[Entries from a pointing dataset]
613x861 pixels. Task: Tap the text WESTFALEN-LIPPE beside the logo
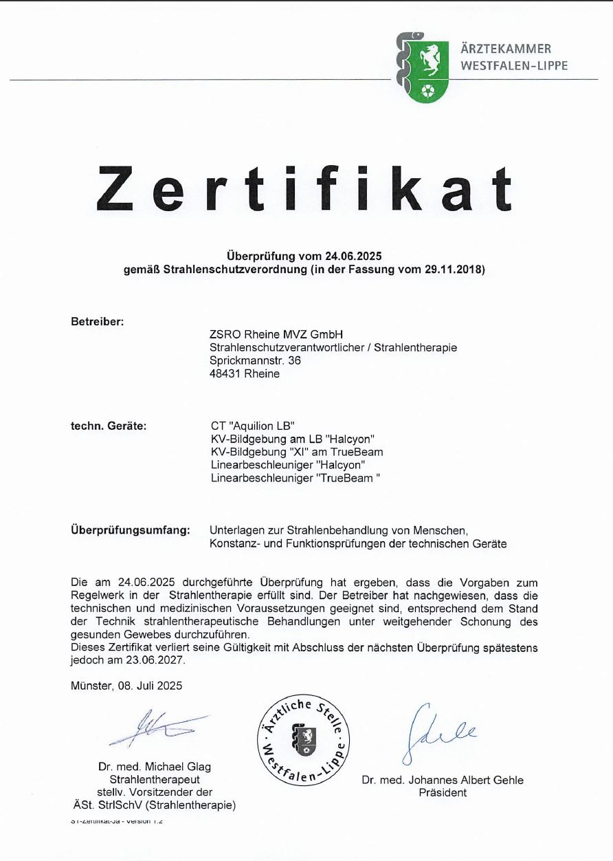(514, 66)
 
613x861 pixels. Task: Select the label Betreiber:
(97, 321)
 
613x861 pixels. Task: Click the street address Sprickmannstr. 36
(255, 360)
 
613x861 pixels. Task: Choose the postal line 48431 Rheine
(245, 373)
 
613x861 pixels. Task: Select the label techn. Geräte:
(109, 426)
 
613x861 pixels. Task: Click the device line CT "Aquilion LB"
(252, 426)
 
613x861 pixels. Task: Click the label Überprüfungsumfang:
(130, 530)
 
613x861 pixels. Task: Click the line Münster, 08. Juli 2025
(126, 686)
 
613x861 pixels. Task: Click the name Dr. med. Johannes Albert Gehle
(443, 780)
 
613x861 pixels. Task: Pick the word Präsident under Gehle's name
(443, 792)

Directive =
Copy the entries word for word, starting at the line containing "613x861 pixels. Task: Choose" and continuing through the last line of the entries.

Expected output =
613x861 pixels. Task: Choose the postal line 48431 Rheine
(245, 373)
 
613x861 pixels. Task: Select the label techn. Geräte:
(109, 426)
 
613x861 pixels. Task: Click the device line CT "Aquilion LB"
(252, 426)
 
613x861 pixels. Task: Click the label Überprüfungsumfang:
(130, 530)
 
613x861 pixels. Task: Click the line Münster, 08. Juli 2025
(126, 686)
 
613x861 pixels. Task: Click the name Dr. med. Johannes Albert Gehle
(443, 780)
 
613x861 pixels. Task: Pick the word Präsident under Gehle's name
(443, 792)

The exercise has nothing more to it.